# Iterative Methods: Jacobi Method vs. Gauss-Seidel

In most circumstances, given a linear system: $A\mathbf{x}=\mathbf{b}$

for which G-S and Jacobi converge to the solution $\mathbf{x}$, G-S converges faster. However it is possible to concoct examples for which Jacobi method is superior. It occurs when: $$0< \rho{(G_{\text{jacobi}})} < \rho{(G_{\text{G-S}})}< 1$$ Where $G = I - Q^{-1}A$ and $Q$ is the splitting matrix defined for both methods.

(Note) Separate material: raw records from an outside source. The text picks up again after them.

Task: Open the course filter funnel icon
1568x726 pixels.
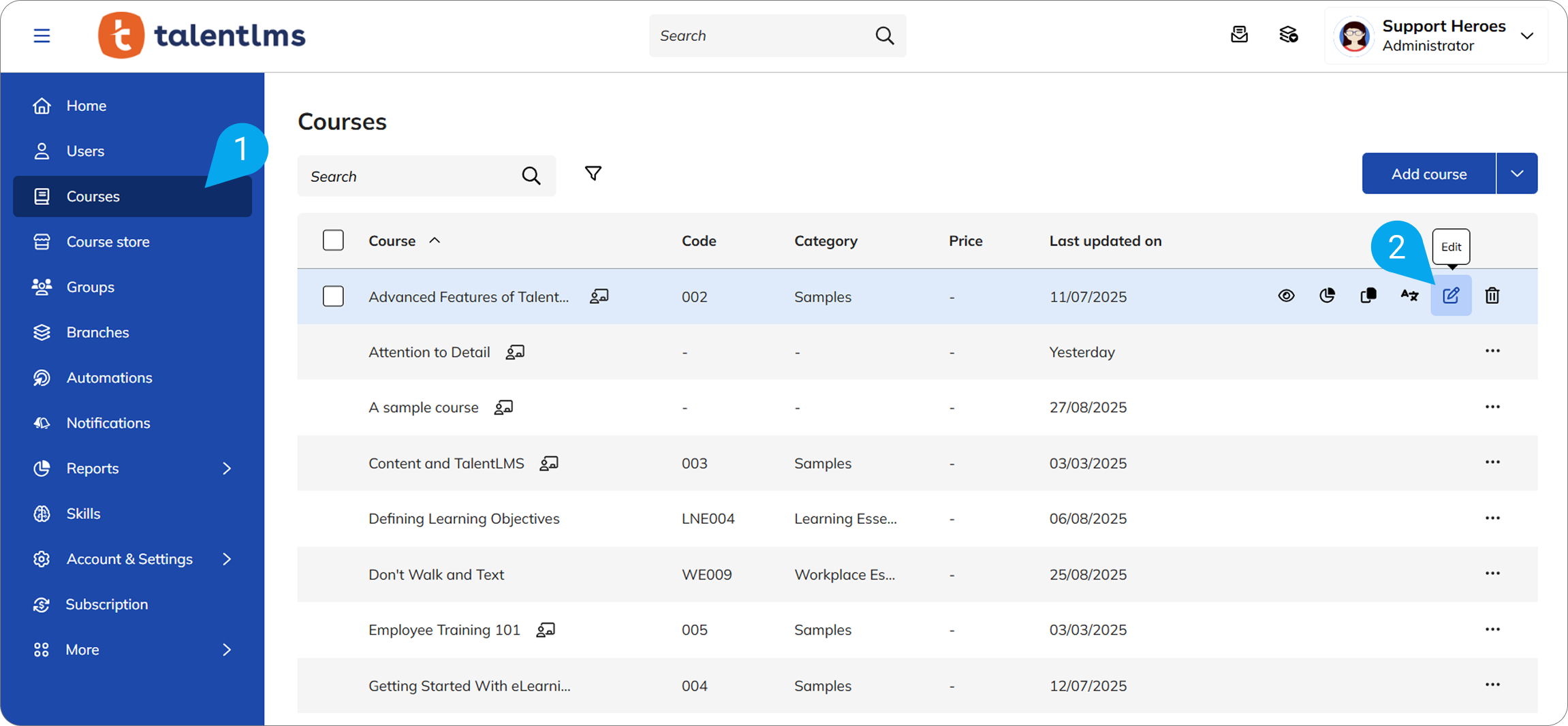Action: point(593,174)
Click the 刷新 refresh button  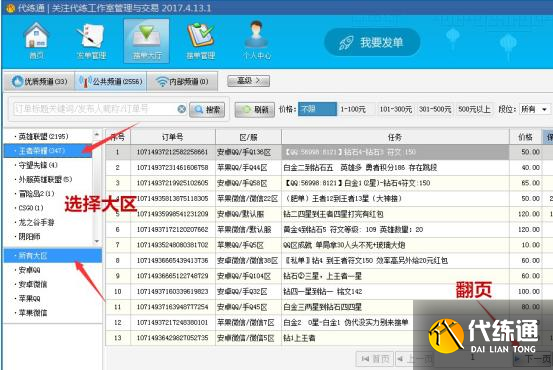tap(255, 110)
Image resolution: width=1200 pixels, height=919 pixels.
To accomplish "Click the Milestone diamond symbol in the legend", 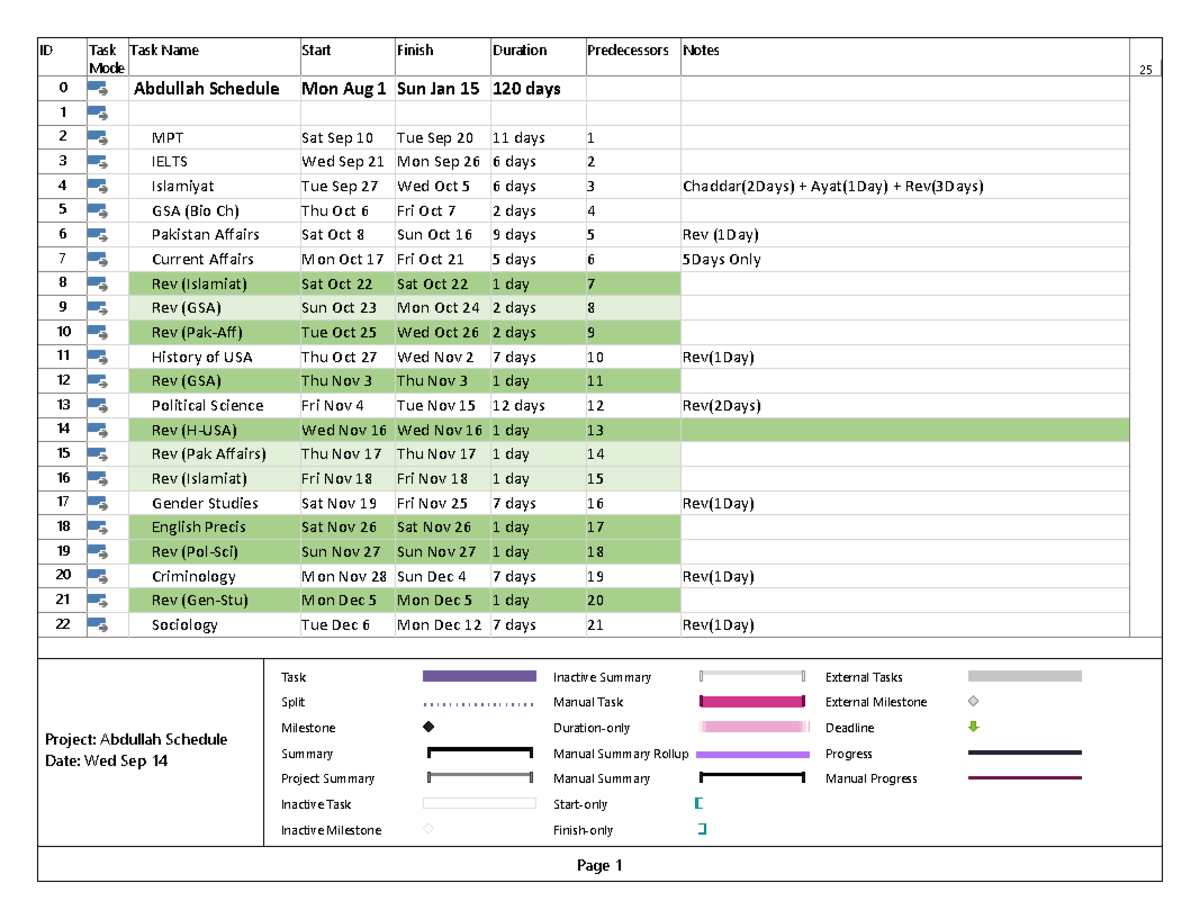I will click(x=430, y=727).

Using a script in MATLAB, I came up with many integer $3\times 3$ matrices $A$ and $3\times 1$ $\mathbf{b}$ that served to be satisfying examples- although no such luck looking for a $2\times 2$ integer matrix $A$ that contributed the desired attributes to each respective $G$. I exhausted all such integer matrices $A$ with values:$-10,-9,...,9,10$. Does such an $A$ exist?? Also for our purposes $\mathbf{b}$ need not be integer valued.

-

Computing the corresponding matrices It can be seen that, in the $2\times2$ case, $\rho(G_{jacobi})^2=\rho(G_{G-S})$. This implies that the answer to your question is no.